- **Task brief**
Pick up the Azkaban quickstart guide after its last sentence and continue writing it.

Quickstart¶
Command line interface¶
Overview¶
Once installed, the azkaban
executable provides several useful commands.
These are divided into two kinds. The first will work out of the box with any
existing Azkaban project:
azkaban run [options] WORKFLOW [JOB ...]
Launch a workflow (asynchronously). By default the entire workflow will be run, but you can specify specific jobs to only run those. This command will print the corresponding execution’s URL to standard out.
azkaban upload [options] ZIP
Upload an existing project zip archive to the Azkaban server.
azkaban schedule [options] (-d DATE) (-t TIME) [-s SPAN]
Schedule a workflow to be run on a particular day and time. An optional span argument can also be specified to enable recurring runs.
azkaban log [options] EXECUTION [JOB]
View execution logs for a workflow or single job. If the execution is still running, the command will return on completion.
The second require a project configuration file (cf. building projects):
azkaban build [options]
Generate a project’s job files and package them in a zip file along with any other project dependencies (e.g. jars, pig scripts). This archive can either be saved to disk or directly uploaded to Azkaban.
azkaban info [options]
View information about all the jobs inside a project, its static dependencies, or a specific job’s options. In the former case, each job will be prefixed by
W
if it has no children (i.e. it “commands” a workflow), orJ
otherwise (regular job).
Running azkaban --help
will show the full list of commands and options
available for each.
URLs and aliases¶
The previous commands all take a --url
, option used to specify where to find
the Azkaban server (and which user to connect as).
$ azkaban build -u http://url.to.foo.server:port
In order to avoid having to input the entire URL every time, it is possible to
defines aliases in ~/.azkabanrc
:
[azkaban]
default.alias = foo
[alias.foo]
url = http://url.to.foo.server:port
[alias.bar]
url = http://baruser@url.to.bar.server
# Optional keys (see corresponding `Session` argument for details):
verify = false
attempts = 5
We can now interact directly with each of these URLs using the --alias
option
followed by their corresponding alias. In particular, note that since we also
specified a default alias, it is also possible to omit the option altogether.
As a result, the commands below are now all equivalent:
$ azkaban build -u http://url.to.foo.server:port
$ azkaban build -a foo
$ azkaban build
Session IDs are conveniently cached after each successful login, so that we don’t have to authenticate every time.
Building projects¶
We provide here a framework to define projects, jobs, and workflows from a single python file.
Motivation¶
For medium to large sized projects, it quickly becomes tricky to manage the
multitude of files required for each workflow. .properties
files are helpful
but still do not provide the flexibility to generate jobs programmatically
(i.e. using for
loops, etc.). This approach also requires us to manually
bundle and upload our project to the gateway every time.

- **Dataset content**

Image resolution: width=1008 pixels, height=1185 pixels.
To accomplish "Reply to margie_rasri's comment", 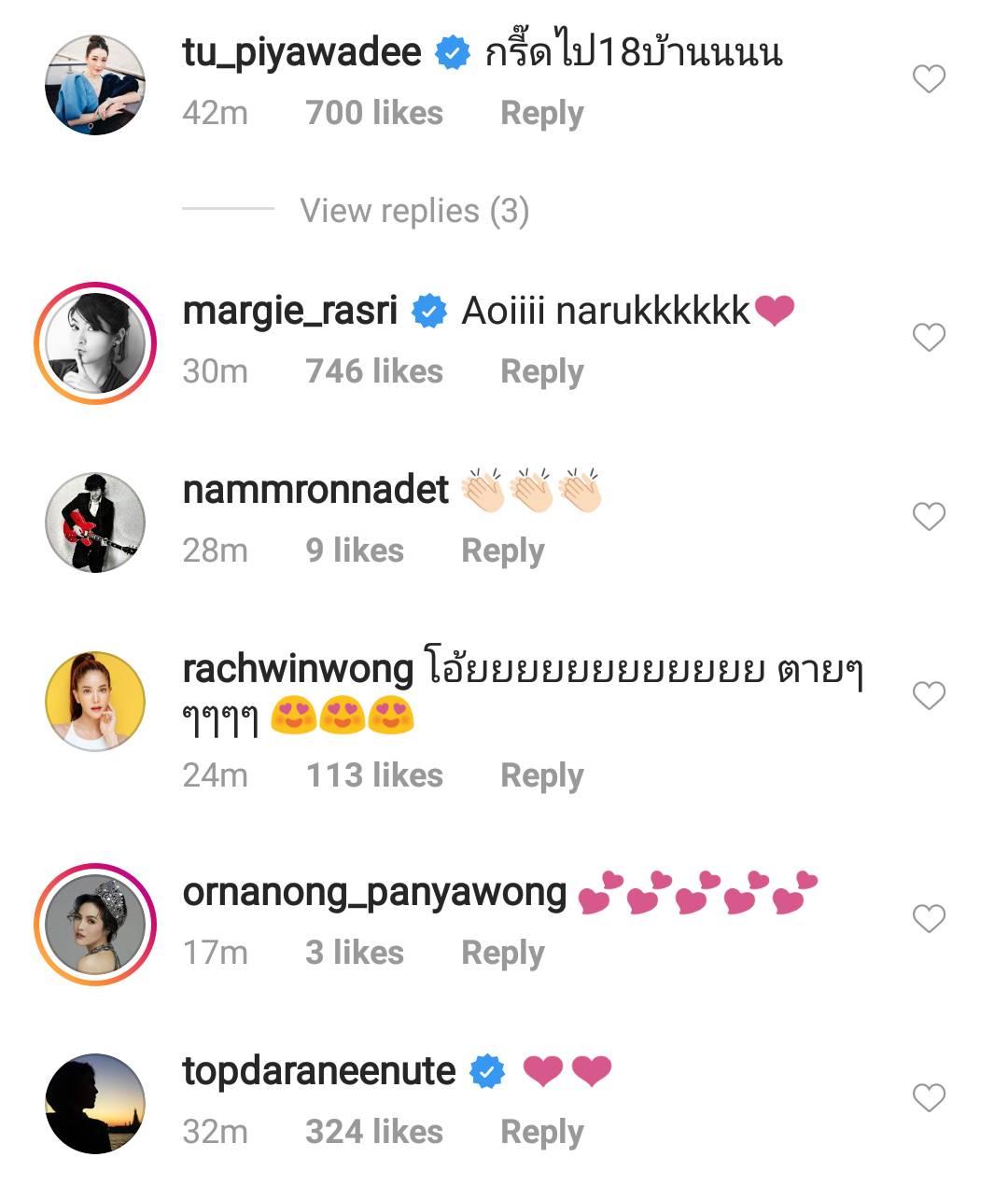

- **Response**
Additionally, this will enable the build
and info
commands.
Quickstart¶
We start by creating a file. Let’s call it jobs.py
(the default file name
the command line tool will look for), although any name would work. Below is a
simple example of how we could define a project with a single job and static
file:
from azkaban import Job, Project
project = Project('foo')
project.add_file('/path/to/bar.txt', 'bar.txt')
project.add_job('bar', Job({'type': 'command', 'command': 'cat bar.txt'}))
The Project
class corresponds transparently to a
project on the Azkaban server. The add_file()
method then adds a file to the project archive (the second optional argument
specifies the destination path inside the zip file). Similarly, the
add_job()
method will trigger the creation of a
.job
file. The first argument will be the file’s name, the second is a
Job
instance (cf. Job options).
Once we’ve saved our jobs file, running the azkaban
executable in the same
directory will pick it up automatically and activate all commands. Note that we
could also specify a custom configuration file location with the -p --project
option (e.g. if the jobs file was in a different location).
Job options¶
The Job
class is a light wrapper which allows the
creation of .job
files using python dictionaries.
It also provides a convenient way to handle options shared across multiple jobs: the constructor can take in multiple options dictionaries and the last definition of an option (i.e. later in the arguments) will take precedence over earlier ones.
We can use this to efficiently share default options among jobs, for example:
defaults = {'user.to.proxy': 'foo', 'retries': 0}
jobs = [
Job({'type': 'noop'}),
Job(defaults, {'type': 'noop'}),
Job(defaults, {'type': 'command', 'command': 'ls'}),
Job(defaults, {'type': 'command', 'command': 'ls -l', 'retries': 1}),
]
All jobs except the first one will have their user.to.proxy
property
set. Note also that the last job overrides the retries
property.
Alternatively, if we really don’t want to pass the defaults dictionary around,
we can create a new Job
subclass to do it for us:
class FooJob(Job):
def __init__(self, *options):
super(FooJob, self).__init__(defaults, *options)
Finally, since many Azkaban options are space/comma-separated strings (e.g.
dependencies), the Job
class provides two helpers to
better handle their configuration: join_option()
and
join_prefix()
.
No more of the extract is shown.